Whenever he was at sea in Montrose he felt this same restlessness. He had confided to Sir Richard Bolitho more than once his discomfort at commanding, but not being in command, of his own flagship. Each change of watch or unexpected trill of a bosun’s call, any sound or movement would find him alert, ready to go on deck and deal with every kind of incident. To leave it to others, to wait for the respectful knock on the screen door, had been almost unbearable.
Bethune had grasped at the chance of a seagoing appointment, having imagined that the corridors of the Admiralty were not for him.
He had been wrong, but it was hard to come to terms with it.

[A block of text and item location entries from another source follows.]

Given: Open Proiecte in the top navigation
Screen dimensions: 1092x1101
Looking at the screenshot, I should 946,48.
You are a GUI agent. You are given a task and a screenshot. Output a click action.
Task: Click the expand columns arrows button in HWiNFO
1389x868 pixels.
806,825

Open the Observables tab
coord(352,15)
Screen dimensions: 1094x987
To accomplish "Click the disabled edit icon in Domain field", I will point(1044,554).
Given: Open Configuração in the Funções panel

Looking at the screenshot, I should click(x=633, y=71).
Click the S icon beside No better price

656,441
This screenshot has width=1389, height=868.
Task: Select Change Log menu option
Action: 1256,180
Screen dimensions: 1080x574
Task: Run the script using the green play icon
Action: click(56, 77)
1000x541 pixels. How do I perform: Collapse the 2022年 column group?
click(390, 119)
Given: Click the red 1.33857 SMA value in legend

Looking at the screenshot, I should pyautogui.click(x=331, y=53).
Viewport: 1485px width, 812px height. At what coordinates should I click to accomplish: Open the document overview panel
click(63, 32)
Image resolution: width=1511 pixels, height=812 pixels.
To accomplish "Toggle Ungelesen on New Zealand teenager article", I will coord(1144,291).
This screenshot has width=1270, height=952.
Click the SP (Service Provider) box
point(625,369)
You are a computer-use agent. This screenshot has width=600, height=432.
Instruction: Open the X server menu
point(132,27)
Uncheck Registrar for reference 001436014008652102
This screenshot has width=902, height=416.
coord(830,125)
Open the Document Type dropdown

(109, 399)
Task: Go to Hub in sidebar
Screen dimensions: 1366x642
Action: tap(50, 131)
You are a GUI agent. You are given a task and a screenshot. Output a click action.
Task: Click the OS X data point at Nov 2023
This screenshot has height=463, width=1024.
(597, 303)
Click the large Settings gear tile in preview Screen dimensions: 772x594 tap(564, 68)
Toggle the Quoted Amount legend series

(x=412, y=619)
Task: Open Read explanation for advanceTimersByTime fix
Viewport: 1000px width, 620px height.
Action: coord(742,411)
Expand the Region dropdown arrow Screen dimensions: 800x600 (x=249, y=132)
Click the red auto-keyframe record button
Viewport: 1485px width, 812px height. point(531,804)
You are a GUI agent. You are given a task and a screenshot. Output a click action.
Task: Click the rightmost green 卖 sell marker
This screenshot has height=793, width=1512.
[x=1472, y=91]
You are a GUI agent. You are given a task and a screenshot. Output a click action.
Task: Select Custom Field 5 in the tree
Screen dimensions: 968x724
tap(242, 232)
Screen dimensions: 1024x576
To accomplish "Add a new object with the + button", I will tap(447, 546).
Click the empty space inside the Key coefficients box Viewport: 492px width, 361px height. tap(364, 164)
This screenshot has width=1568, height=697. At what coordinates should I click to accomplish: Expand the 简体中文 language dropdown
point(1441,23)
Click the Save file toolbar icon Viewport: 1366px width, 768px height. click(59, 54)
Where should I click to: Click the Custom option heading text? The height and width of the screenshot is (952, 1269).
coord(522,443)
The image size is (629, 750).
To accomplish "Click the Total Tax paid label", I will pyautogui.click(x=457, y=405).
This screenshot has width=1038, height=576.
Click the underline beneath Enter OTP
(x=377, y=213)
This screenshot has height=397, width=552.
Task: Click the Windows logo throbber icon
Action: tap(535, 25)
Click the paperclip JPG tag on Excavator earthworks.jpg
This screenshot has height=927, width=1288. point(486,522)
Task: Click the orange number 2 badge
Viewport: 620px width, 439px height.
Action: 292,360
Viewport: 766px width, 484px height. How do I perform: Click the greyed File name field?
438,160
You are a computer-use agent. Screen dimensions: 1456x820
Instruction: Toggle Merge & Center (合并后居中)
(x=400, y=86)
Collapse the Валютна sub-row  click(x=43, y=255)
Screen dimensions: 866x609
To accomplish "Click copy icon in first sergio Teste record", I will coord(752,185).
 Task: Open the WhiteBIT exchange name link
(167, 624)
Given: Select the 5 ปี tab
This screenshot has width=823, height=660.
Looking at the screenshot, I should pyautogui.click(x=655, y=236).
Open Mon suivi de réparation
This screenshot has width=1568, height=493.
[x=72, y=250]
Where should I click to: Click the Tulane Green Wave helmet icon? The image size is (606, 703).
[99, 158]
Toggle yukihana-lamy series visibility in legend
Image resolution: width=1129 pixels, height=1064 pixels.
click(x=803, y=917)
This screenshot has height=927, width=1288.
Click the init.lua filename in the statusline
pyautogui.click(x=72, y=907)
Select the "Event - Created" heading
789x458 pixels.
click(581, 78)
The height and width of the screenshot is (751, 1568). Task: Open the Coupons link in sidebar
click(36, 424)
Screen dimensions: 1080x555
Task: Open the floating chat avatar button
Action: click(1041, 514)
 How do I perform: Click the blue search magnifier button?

He watched the small boats pulling around the captured French frigate, La Fortune. A prize indeed. It had been a risk, and he had seen Adam Bolitho’s face clearly in his mind as he had read the report. But a risk skilfully undertaken. If their lordships required any further proof that the Dey of Algiers was intent on even more dangerous escapades, this was it.
He recalled Bouverie’s description of the cutting-out expedition. It was wrong to take sides, and Bethune had always despised senior officers who did so, but Bouverie had given the impression that the capture of the frigate had been entirely his own idea.
He turned his back on the grand harbour and its crumbling backdrop of ancient fortifications, and waited for his eyes to become accustomed to the dimness of this room which was a part of his official headquarters. Once owned by a wealthy merchant, it was almost palatial. There was even a fountain in the small courtyard, and a balcony. In this house was the room where Catherine Somervell had made her final visit to her beloved Richard.
Bethune had ordered that it be kept locked, and could guess what his staff thought about it. He had visited the room only once. So still, so quiet, and yet when he had thrown open the shutters the din and turmoil of Malta seemed to swamp the place. It was uncanny.
There was a bell on a table. He had only to ring it and a servant would appear. Wine, perhaps? Or something stronger? He almost smiled. That was not like him, either; he had seen the results of over-indulgence only too often at the Admiralty.
He walked to another window. When he thought of his wife in England, and of their two young children, he could feel only guilt. Because he had been glad to leave, or because he had not trusted his own feelings for Richard Bolitho’s mistress? It seemed absurd out here. He turned as someone tapped on the door.
Or was it?
It was his flag lieutenant, Charles Onslow. Young, eager, attentive. And dull, so dull. He was a distant cousin, and the appointment had been a favour to his wife.
Onslow stood just inside the door, his hat beneath his arm, his youthful features set in a half-smile.
“I am sorry to interrupt you, Sir Graham.” He usually prefaced any remark to Bethune with an apology, not like the Onslow he had heard barking at his subordinates. Favour or not, he would be rid of him.